Neither do we agree with the holding in Buckley that beneficiaries damaged by an error in the drafting of a will cannot recover from the draftsman on the theory that they are third-party beneficiaries of the contract between him and the testator. 2 Obviously the main purpose of a contract for the drafting of a will is to accomplish the future transfer of the estate of the testator to the beneficiaries named in the will, and therefore it seems improper to hold, as was done in Buckley, that the testator intended only 'remotely' to benefit those persons.
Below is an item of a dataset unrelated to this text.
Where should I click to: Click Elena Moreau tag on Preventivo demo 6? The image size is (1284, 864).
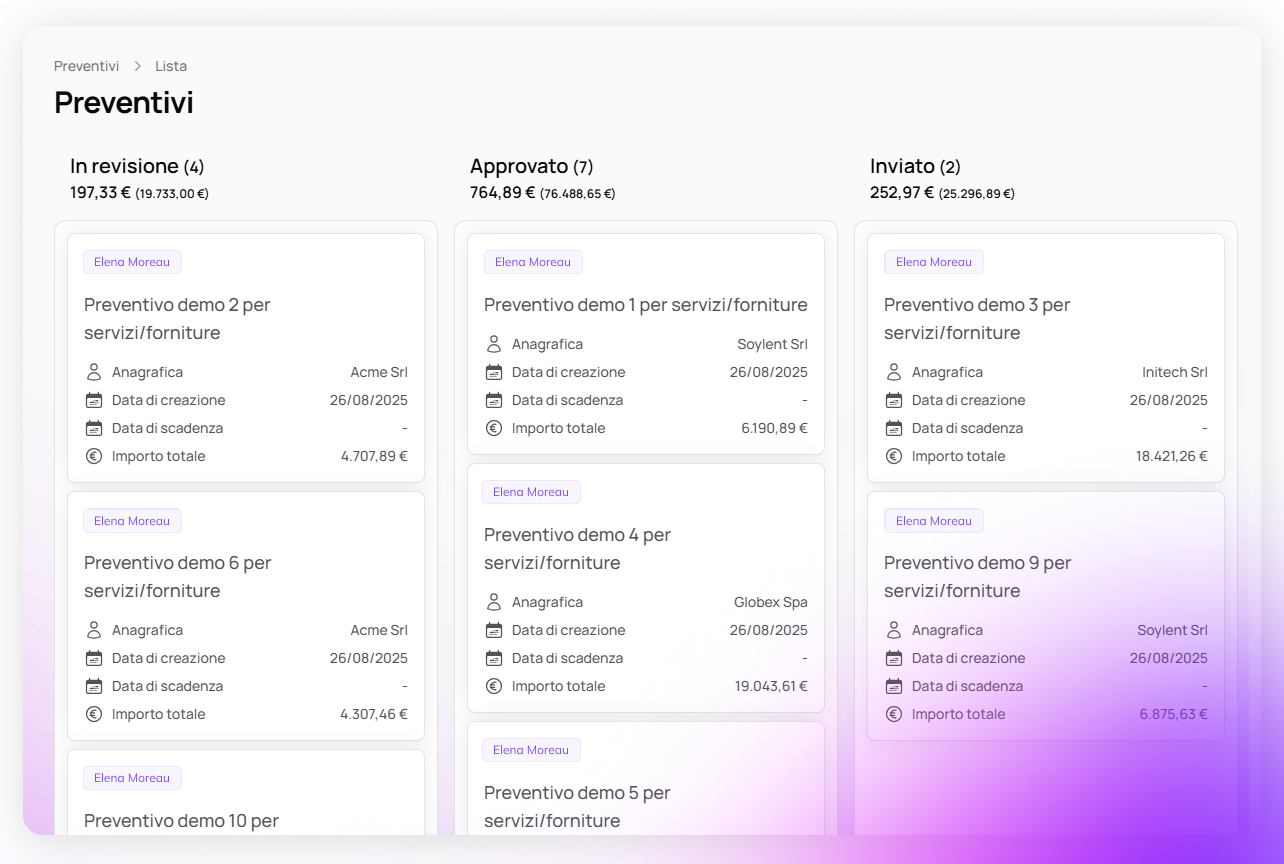click(132, 521)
It is true that under a contract for the benefit of a third person performance is usually to be rendered directly to the beneficiary, but this is not necessarily the case. (See Rest., Contracts, § 133, com. d; 2 Williston on Contracts (3rd ed.1959) 829.) For example, where a life insurance policy lapsed because a bank failed to perform its agreement to pay the premiums out of the insured's bank account, it was held that after the insured's death the beneficiaries could recover against the bank as third-party beneficiaries. Walker Bank & Trust Co. v. First Security Corp., 9 Utah 2d 215, 341 P.2d 944, 945 et seq. Persons who had agreed to procure liability insurance for the protection of the promisees but did not do so were also held liable to injured persons who would have been covered by the insurance, the courts stating that all persons who might be injured were third-party beneficiaries of the contracts to procure insurance. Johnson v. Holmes Tuttle Lincoln-Merc., Inc., 160 Cal.App.2d 290, 296 et seq., 325 P.2d 193; James Stewart & Co. v. Law, 149 Tex. 392, 233 S.W.2d 558, 561-562, 22 A.L.R.2d 639. Since, in a situation like those presented here and in the Buckley case, the main purpose of the testator in making his agreement with the attorney is to benefit the persons named in his will and this intent can be effectuated, in the event of a breach by the attorney, only by giving the beneficiaries a right of action, we should recognize, as a matter of policy, that they are entitled to recover as third-party beneficiaries. See 2 Williston on Contracts (3rd ed. 1959) pp. 843-844; 4 Corbin on Contracts (1951) pp. 8, 20.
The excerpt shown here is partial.